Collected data
◇ ◇ ◇ ◇ ◇ ◇ ◇

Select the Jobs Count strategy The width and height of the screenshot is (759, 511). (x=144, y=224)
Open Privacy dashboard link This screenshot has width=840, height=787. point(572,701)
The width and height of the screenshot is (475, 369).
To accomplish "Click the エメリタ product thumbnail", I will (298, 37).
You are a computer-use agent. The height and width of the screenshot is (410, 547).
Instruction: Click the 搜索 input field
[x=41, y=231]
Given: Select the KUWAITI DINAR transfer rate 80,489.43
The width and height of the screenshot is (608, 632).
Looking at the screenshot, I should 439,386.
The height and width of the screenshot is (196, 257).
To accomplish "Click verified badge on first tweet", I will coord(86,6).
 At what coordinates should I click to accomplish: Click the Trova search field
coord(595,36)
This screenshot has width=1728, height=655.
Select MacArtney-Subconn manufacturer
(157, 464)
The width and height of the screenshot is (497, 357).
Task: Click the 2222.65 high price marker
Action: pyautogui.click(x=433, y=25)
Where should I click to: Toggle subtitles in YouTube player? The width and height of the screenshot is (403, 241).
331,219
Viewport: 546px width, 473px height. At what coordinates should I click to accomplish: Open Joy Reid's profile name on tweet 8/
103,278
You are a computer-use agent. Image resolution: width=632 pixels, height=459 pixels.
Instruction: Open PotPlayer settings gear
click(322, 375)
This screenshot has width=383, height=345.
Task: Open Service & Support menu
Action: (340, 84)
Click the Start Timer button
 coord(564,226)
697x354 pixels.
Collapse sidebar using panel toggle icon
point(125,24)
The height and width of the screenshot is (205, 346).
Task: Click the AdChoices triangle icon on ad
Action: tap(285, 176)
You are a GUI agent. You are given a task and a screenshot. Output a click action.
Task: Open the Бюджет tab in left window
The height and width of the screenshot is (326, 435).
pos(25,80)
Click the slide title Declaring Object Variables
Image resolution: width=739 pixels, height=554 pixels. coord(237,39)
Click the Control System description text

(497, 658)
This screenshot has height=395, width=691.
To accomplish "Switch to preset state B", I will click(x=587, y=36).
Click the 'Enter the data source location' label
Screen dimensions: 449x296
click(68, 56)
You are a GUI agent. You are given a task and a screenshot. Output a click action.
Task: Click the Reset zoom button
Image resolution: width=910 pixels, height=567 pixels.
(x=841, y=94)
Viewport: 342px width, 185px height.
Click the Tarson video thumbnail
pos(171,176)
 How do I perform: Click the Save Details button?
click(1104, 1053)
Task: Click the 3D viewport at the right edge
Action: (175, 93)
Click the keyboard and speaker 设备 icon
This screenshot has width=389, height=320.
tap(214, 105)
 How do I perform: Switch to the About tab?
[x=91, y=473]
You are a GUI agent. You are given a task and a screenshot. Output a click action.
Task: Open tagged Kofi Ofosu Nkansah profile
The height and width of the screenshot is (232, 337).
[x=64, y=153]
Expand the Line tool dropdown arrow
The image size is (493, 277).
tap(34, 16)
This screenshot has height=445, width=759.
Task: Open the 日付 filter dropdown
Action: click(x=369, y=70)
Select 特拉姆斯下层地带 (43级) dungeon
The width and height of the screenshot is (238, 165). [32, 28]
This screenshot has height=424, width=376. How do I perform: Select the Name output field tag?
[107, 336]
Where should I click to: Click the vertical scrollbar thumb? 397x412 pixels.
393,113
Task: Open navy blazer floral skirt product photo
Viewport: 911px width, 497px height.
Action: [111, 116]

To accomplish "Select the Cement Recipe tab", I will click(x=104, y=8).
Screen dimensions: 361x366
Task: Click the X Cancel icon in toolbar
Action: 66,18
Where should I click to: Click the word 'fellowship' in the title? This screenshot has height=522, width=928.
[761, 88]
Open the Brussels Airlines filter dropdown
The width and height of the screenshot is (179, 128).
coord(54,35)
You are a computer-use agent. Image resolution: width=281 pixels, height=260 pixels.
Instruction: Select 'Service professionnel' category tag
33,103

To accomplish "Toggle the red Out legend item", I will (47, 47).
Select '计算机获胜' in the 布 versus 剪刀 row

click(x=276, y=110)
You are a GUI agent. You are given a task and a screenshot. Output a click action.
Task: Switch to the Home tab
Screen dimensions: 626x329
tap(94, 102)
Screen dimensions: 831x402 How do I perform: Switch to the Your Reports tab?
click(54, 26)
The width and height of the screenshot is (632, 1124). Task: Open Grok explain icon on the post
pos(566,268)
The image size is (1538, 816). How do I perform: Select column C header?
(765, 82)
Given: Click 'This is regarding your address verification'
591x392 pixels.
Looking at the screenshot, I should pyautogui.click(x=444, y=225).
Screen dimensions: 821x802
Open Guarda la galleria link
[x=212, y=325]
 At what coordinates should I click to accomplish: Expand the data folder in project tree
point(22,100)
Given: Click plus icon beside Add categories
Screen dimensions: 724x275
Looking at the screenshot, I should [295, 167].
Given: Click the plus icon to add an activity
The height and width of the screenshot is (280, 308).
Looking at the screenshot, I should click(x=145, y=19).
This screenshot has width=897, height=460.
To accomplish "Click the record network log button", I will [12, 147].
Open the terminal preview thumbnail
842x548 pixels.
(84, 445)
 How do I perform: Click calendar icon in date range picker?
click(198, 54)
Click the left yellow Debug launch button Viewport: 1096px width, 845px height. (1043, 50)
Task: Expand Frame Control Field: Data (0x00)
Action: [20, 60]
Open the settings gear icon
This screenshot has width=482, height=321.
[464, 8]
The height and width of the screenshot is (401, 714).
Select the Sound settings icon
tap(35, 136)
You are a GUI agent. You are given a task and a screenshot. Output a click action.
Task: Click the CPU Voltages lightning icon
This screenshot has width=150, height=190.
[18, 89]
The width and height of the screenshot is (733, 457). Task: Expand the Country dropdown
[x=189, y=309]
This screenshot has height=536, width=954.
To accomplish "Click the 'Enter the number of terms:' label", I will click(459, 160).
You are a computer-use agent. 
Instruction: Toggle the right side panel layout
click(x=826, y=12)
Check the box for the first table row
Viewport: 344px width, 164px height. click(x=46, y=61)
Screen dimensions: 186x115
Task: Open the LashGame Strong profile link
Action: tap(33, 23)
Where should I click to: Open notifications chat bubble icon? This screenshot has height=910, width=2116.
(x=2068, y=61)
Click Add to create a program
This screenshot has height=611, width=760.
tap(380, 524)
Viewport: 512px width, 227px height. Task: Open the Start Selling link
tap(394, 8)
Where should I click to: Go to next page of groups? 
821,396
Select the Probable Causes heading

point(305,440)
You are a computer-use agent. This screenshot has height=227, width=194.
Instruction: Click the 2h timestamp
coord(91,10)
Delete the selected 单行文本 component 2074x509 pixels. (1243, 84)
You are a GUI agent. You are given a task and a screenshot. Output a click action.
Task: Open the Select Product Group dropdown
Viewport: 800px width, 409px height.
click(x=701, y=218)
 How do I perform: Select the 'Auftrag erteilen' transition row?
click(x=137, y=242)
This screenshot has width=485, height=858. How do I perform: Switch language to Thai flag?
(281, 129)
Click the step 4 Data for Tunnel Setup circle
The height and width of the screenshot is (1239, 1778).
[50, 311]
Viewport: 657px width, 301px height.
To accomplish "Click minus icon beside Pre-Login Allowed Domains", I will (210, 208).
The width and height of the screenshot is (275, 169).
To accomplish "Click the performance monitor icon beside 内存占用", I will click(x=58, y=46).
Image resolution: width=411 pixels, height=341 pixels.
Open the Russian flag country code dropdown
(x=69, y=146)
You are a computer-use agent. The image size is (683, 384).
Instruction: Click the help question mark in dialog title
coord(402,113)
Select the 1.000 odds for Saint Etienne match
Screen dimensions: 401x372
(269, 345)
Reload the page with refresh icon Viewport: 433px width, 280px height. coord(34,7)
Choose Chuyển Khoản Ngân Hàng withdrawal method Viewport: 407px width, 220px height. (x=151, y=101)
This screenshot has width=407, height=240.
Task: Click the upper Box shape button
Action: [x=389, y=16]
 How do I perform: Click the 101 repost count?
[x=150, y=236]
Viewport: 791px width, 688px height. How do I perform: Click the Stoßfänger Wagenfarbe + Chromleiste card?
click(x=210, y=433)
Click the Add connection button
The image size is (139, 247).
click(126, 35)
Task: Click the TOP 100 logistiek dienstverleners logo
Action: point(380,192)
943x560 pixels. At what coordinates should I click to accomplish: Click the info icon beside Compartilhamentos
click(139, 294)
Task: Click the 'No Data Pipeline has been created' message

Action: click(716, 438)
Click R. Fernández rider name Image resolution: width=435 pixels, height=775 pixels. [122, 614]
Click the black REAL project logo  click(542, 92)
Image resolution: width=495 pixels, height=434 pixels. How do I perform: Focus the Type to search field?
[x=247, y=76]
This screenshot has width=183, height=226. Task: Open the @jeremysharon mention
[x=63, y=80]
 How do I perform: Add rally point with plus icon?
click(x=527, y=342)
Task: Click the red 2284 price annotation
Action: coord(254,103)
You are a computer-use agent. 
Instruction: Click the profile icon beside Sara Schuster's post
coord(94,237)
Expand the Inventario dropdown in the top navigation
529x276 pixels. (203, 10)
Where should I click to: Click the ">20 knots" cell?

◇ ◇ ◇ ◇ ◇ ◇ ◇

Work item:
Print, without alteration, only the lines above between the one holding "Given: Click the plus icon to add an activity" and the one holding "This screenshot has width=897, height=460.", inclusive.

Problem solution:
Given: Click the plus icon to add an activity
The height and width of the screenshot is (280, 308).
Looking at the screenshot, I should click(x=145, y=19).
This screenshot has width=897, height=460.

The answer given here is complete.